Training efficiency under hardware constraints. US export controls forced Chinese labs to extract maximum performance from limited GPU budgets, driving innovations in FP8 training, sparse attention mechanisms, and multi-token prediction that Western labs had less pressure to develop.
Business model differences. DeepSeek is funded by a hedge fund and does not need API revenue to be profitable. Several Chinese models are loss-leaders designed to build market share and ecosystem lock-in. Western providers like OpenAI and Anthropic need API margins to fund ongoing research and operations.
API Access Guide for International Users
Accessing Chinese AI models from outside China requires navigating different availability tiers depending on the provider.
Provider
Direct API (International)
Via OpenRouter
Via Azure/Cloud
Self-Host (Open Weight)
DeepSeek
Yes — api.deepseek.com
Yes
Yes (Azure AI)
Yes (MIT)
Zhipu AI (GLM)
Limited (Z.AI API)
Yes
Partial
Yes (MIT)
Alibaba (Qwen)
Yes (DashScope API)
Yes
Yes (Alibaba Cloud)
Yes (Apache 2.0)
Moonshot AI (Kimi)
Yes — platform.kimi.ai
Yes
Limited
Yes (Modified MIT)
The easiest path for international users is through aggregator platforms like OpenRouter, which provides unified API access to most Chinese models with standard authentication, USD billing, and no need for Chinese phone numbers or payment methods.
The most control comes from self-hosting the open-weight versions.
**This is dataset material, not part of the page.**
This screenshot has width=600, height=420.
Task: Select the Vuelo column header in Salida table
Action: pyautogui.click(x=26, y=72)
All four major Chinese model families release open weights under permissive licenses (MIT or Apache 2.0). Once you download the weights, access is permanent and irrevocable — the developer cannot remotely disable the model. This is the approach most commonly used by organizations with data residency requirements or concerns about API reliability.
Azure AI provides access to DeepSeek models with Western-managed infrastructure, eliminating data jurisdiction concerns while preserving the cost advantage. Qwen models are available through Alibaba Cloud's international regions.
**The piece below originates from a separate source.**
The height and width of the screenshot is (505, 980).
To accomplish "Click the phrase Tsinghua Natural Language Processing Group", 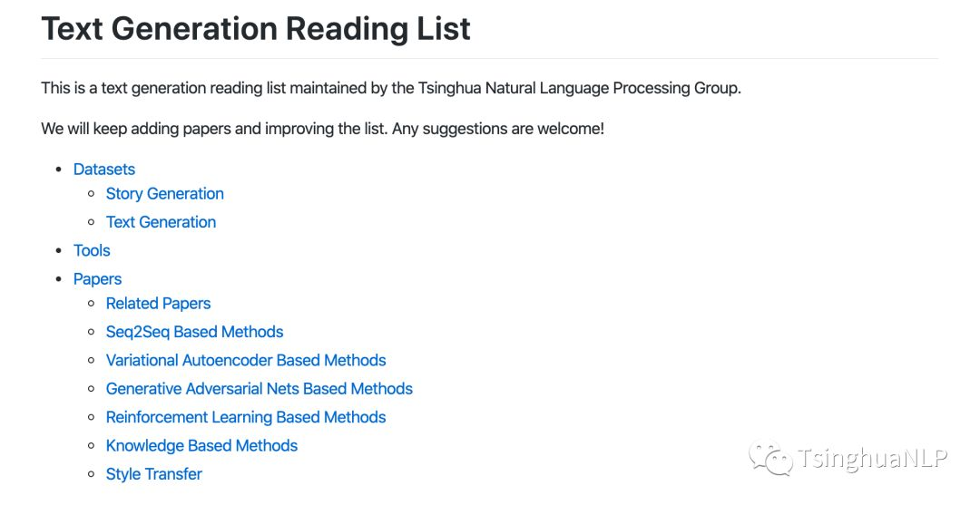I will 578,89.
Geopolitical and Regulatory Considerations
Using Chinese AI models involves navigating real geopolitical and regulatory considerations that do not apply to Western alternatives.
Content restrictions. All Chinese models carry hard-coded restrictions on topics sensitive to the Chinese government. Independent testing confirms that DeepSeek, Qwen, GLM, and Kimi all decline to answer or provide aligned responses on topics including Taiwan's political status, the Tiananmen Square protests, and Xinjiang. In some cases, models actively insert messaging aligned with Chinese government positions rather than simply declining to respond.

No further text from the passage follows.